## Source records:

##########

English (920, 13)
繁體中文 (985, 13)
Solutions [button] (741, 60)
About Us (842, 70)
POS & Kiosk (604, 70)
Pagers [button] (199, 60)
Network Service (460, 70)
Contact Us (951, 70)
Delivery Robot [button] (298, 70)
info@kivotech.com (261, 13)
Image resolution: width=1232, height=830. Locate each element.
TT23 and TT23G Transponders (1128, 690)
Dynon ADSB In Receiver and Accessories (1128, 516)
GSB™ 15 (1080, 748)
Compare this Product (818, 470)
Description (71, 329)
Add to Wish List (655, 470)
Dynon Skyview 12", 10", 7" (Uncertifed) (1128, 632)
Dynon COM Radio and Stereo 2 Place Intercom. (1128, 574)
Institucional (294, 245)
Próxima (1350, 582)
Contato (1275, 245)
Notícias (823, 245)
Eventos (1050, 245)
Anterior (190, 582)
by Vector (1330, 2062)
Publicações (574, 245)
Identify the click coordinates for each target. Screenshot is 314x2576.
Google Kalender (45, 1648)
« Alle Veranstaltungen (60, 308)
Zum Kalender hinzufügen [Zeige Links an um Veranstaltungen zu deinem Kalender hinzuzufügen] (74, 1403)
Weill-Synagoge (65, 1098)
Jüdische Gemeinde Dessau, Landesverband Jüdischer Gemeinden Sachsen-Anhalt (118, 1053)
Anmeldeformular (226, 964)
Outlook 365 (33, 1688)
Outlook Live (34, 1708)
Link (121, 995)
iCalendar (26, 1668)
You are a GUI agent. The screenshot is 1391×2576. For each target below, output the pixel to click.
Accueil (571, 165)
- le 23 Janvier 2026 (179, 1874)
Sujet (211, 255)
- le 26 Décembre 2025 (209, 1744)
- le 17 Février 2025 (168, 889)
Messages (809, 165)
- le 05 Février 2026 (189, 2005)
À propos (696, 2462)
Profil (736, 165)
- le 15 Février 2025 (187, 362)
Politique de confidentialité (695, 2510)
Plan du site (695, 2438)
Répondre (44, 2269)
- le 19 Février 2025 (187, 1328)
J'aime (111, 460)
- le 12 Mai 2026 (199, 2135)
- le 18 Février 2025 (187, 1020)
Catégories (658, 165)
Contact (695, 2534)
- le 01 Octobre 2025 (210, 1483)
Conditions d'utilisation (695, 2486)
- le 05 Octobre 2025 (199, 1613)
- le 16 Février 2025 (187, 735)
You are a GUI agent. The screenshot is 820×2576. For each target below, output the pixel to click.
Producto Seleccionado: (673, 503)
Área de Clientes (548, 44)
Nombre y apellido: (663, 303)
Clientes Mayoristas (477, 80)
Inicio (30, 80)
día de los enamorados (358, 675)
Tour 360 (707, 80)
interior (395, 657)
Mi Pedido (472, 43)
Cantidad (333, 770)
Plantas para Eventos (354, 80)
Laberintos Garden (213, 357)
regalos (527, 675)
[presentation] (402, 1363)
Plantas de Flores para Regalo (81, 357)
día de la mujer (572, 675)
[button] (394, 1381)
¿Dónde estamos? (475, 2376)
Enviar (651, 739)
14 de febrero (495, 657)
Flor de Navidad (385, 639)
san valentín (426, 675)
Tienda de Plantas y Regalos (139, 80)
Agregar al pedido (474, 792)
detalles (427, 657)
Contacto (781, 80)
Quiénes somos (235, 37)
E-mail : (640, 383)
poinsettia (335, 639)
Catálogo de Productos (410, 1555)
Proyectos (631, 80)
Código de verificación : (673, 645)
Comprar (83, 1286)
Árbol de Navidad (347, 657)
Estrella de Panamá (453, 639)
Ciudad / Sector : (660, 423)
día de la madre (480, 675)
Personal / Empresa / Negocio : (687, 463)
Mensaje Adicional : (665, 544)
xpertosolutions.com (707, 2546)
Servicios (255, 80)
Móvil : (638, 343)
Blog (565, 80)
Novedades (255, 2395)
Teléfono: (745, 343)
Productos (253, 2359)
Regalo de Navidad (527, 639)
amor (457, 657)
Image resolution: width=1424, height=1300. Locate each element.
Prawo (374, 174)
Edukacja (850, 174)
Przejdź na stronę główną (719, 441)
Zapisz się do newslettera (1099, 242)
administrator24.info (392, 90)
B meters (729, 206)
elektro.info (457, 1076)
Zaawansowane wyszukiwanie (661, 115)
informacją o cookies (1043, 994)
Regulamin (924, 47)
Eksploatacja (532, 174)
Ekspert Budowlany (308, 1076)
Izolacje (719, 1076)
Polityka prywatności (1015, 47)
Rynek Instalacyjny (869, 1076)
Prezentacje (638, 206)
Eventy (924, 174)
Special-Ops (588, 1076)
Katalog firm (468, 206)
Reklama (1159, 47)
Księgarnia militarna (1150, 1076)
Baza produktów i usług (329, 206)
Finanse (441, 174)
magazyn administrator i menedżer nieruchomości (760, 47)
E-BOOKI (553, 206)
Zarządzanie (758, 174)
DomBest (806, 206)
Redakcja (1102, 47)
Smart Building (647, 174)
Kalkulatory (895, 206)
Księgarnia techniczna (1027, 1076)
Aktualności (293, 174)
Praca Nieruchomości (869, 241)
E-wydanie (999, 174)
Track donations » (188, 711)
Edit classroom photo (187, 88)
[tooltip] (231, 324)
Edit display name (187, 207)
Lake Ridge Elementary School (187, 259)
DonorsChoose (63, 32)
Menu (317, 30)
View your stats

##########

## Directive:
Can you print, word for word, every line of the records from the one containing "Contacto (781, 80)" through the final line?

## Response:
Contacto (781, 80)
Quiénes somos (235, 37)
E-mail : (640, 383)
poinsettia (335, 639)
Catálogo de Productos (410, 1555)
Proyectos (631, 80)
Código de verificación : (673, 645)
Comprar (83, 1286)
Árbol de Navidad (347, 657)
Estrella de Panamá (453, 639)
Ciudad / Sector : (660, 423)
día de la madre (480, 675)
Personal / Empresa / Negocio : (687, 463)
Mensaje Adicional : (665, 544)
xpertosolutions.com (707, 2546)
Servicios (255, 80)
Móvil : (638, 343)
Blog (565, 80)
Novedades (255, 2395)
Teléfono: (745, 343)
Productos (253, 2359)
Regalo de Navidad (527, 639)
amor (457, 657)
Image resolution: width=1424, height=1300. Locate each element.
Prawo (374, 174)
Edukacja (850, 174)
Przejdź na stronę główną (719, 441)
Zapisz się do newslettera (1099, 242)
administrator24.info (392, 90)
B meters (729, 206)
elektro.info (457, 1076)
Zaawansowane wyszukiwanie (661, 115)
informacją o cookies (1043, 994)
Regulamin (924, 47)
Eksploatacja (532, 174)
Ekspert Budowlany (308, 1076)
Izolacje (719, 1076)
Polityka prywatności (1015, 47)
Rynek Instalacyjny (869, 1076)
Prezentacje (638, 206)
Eventy (924, 174)
Special-Ops (588, 1076)
Katalog firm (468, 206)
Reklama (1159, 47)
Księgarnia militarna (1150, 1076)
Baza produktów i usług (329, 206)
Finanse (441, 174)
magazyn administrator i menedżer nieruchomości (760, 47)
E-BOOKI (553, 206)
Zarządzanie (758, 174)
DomBest (806, 206)
Redakcja (1102, 47)
Smart Building (647, 174)
Kalkulatory (895, 206)
Księgarnia techniczna (1027, 1076)
Aktualności (293, 174)
Praca Nieruchomości (869, 241)
E-wydanie (999, 174)
Track donations » (188, 711)
Edit classroom photo (187, 88)
[tooltip] (231, 324)
Edit display name (187, 207)
Lake Ridge Elementary School (187, 259)
DonorsChoose (63, 32)
Menu (317, 30)
View your stats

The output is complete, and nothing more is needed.